Data entries
>>

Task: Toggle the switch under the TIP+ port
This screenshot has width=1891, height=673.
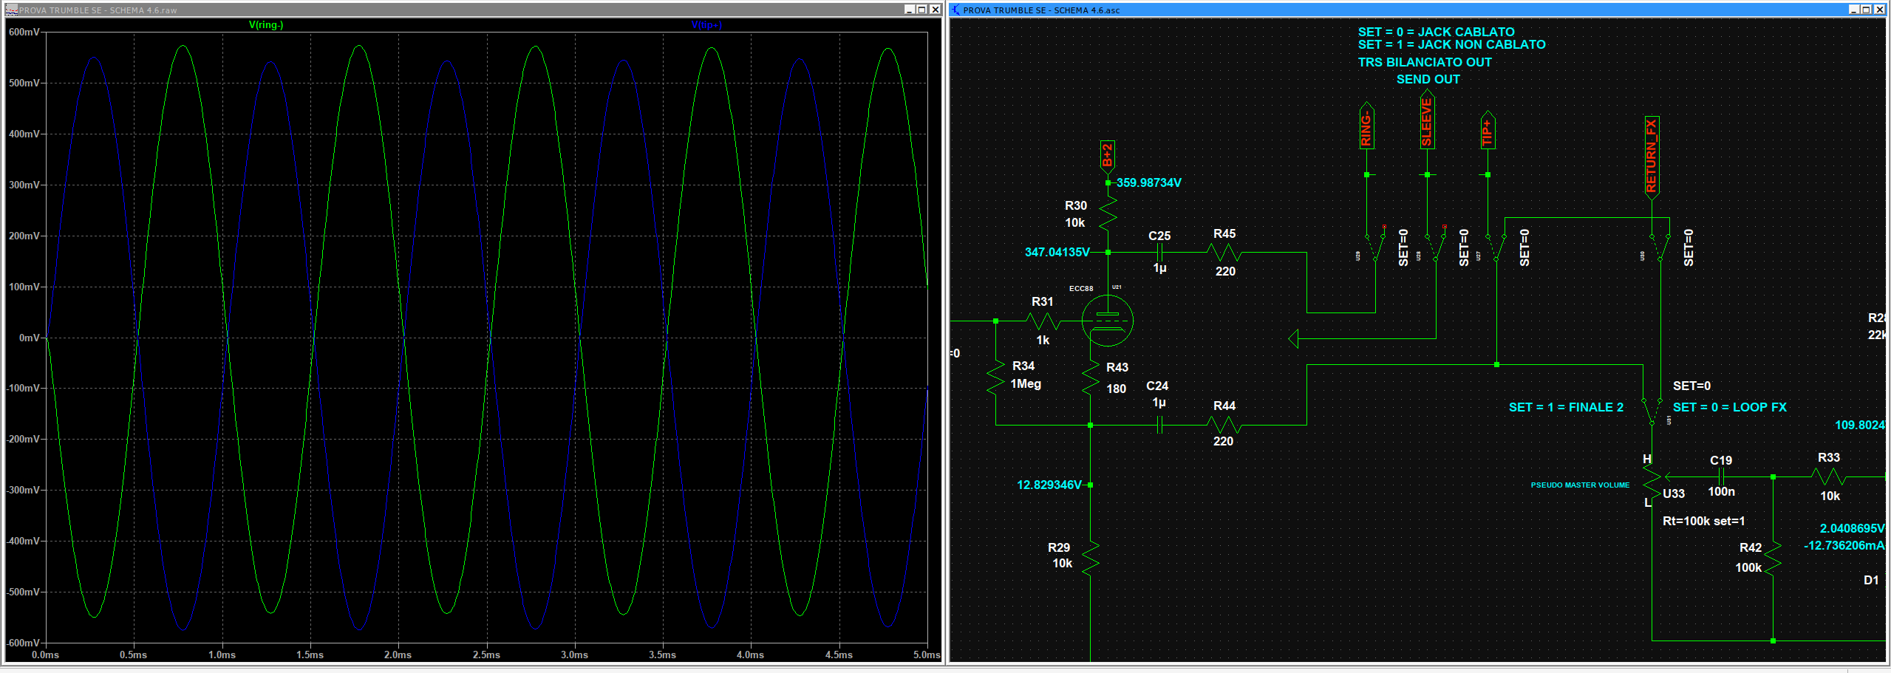Action: 1496,247
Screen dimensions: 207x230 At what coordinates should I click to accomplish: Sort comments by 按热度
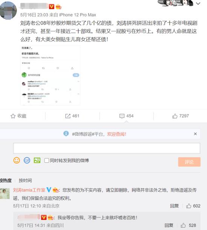[x=6, y=180]
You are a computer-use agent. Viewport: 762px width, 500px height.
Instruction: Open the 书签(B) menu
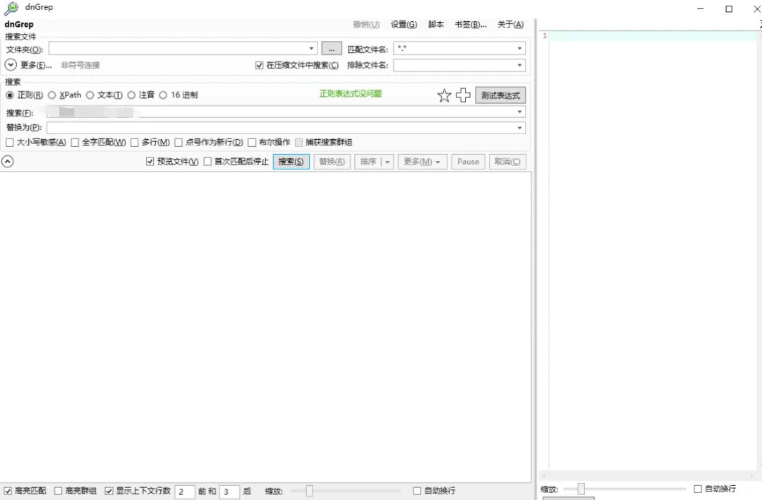point(469,24)
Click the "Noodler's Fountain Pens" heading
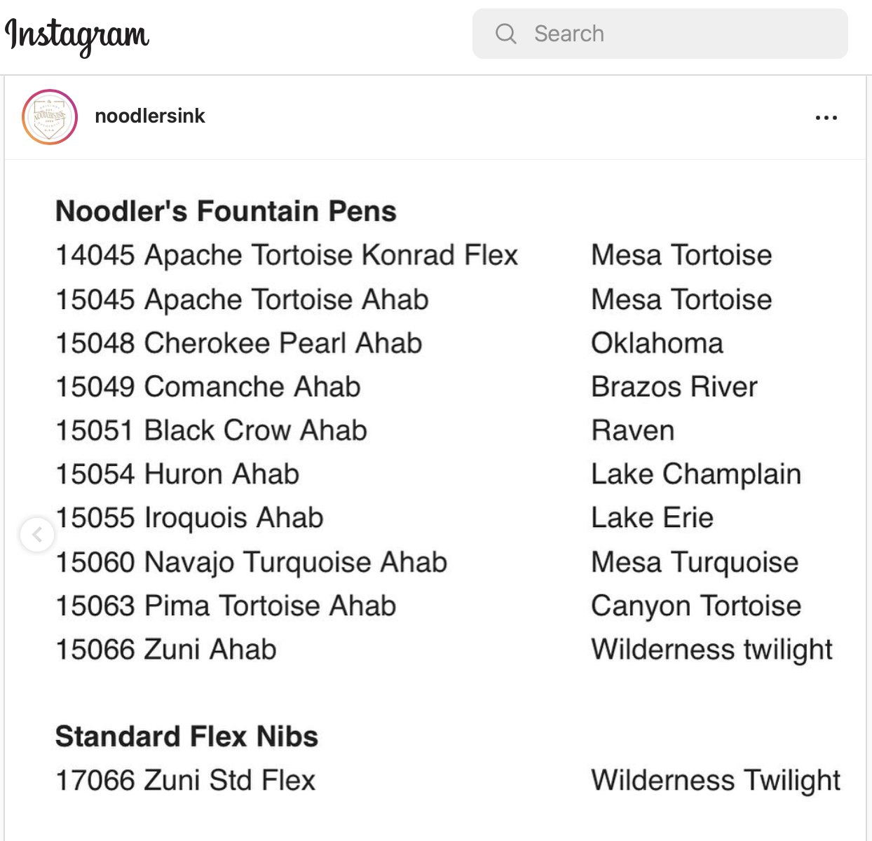872x841 pixels. pos(226,212)
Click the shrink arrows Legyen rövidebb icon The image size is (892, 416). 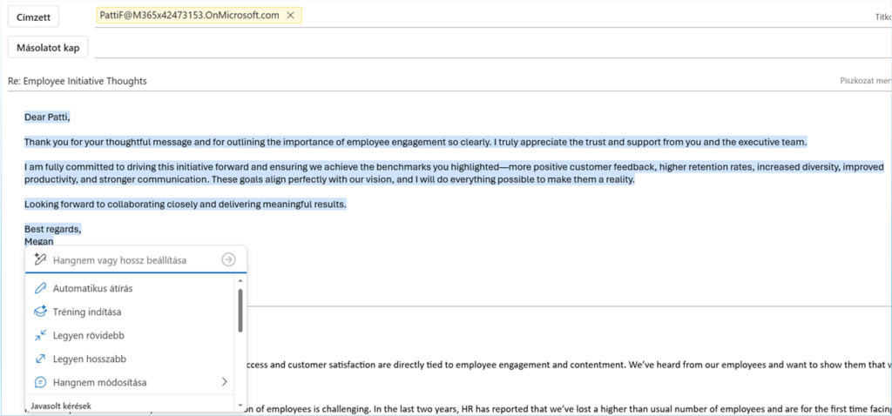tap(40, 335)
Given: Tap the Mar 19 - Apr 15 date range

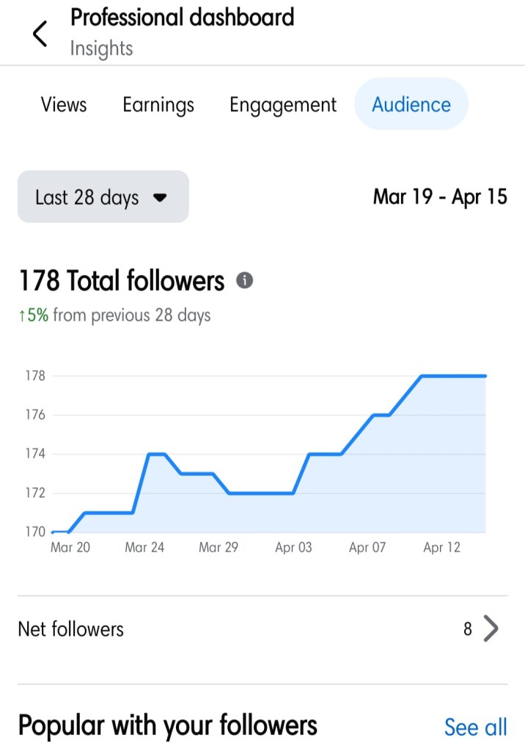Looking at the screenshot, I should coord(440,197).
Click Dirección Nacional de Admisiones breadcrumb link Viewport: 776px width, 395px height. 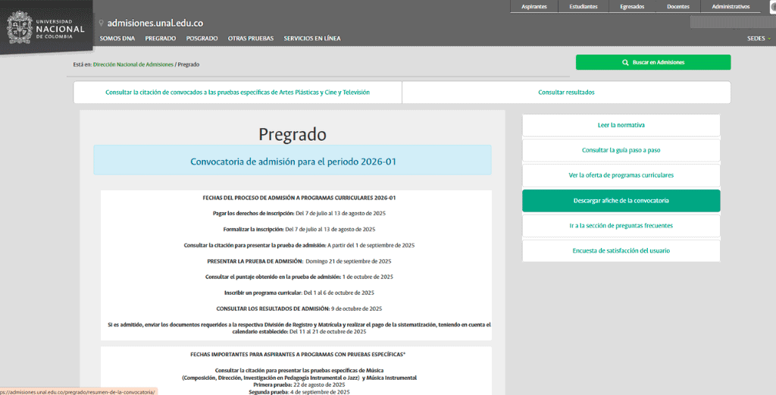point(133,64)
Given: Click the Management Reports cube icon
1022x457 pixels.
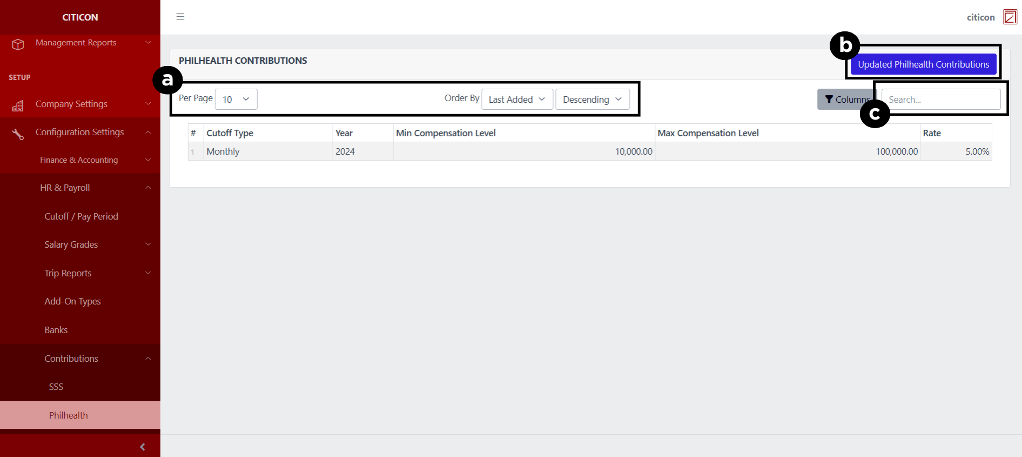Looking at the screenshot, I should coord(18,44).
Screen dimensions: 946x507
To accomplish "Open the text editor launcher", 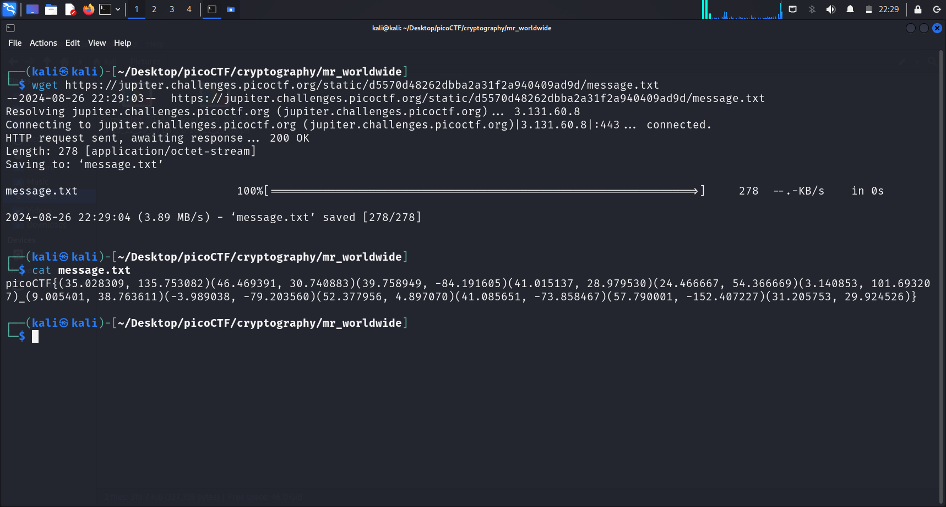I will click(70, 9).
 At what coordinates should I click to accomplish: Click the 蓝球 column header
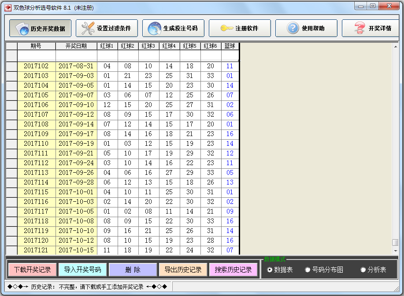point(230,46)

<<

What to work on: Precisely the lines from the one containing "At what coordinates should I click to accomplish: Click" to the end of the data above, both included, should be printed; leave the pictures out.

Response area:
 At what coordinates should I click to accomplish: Click the 蓝球 column header
point(230,46)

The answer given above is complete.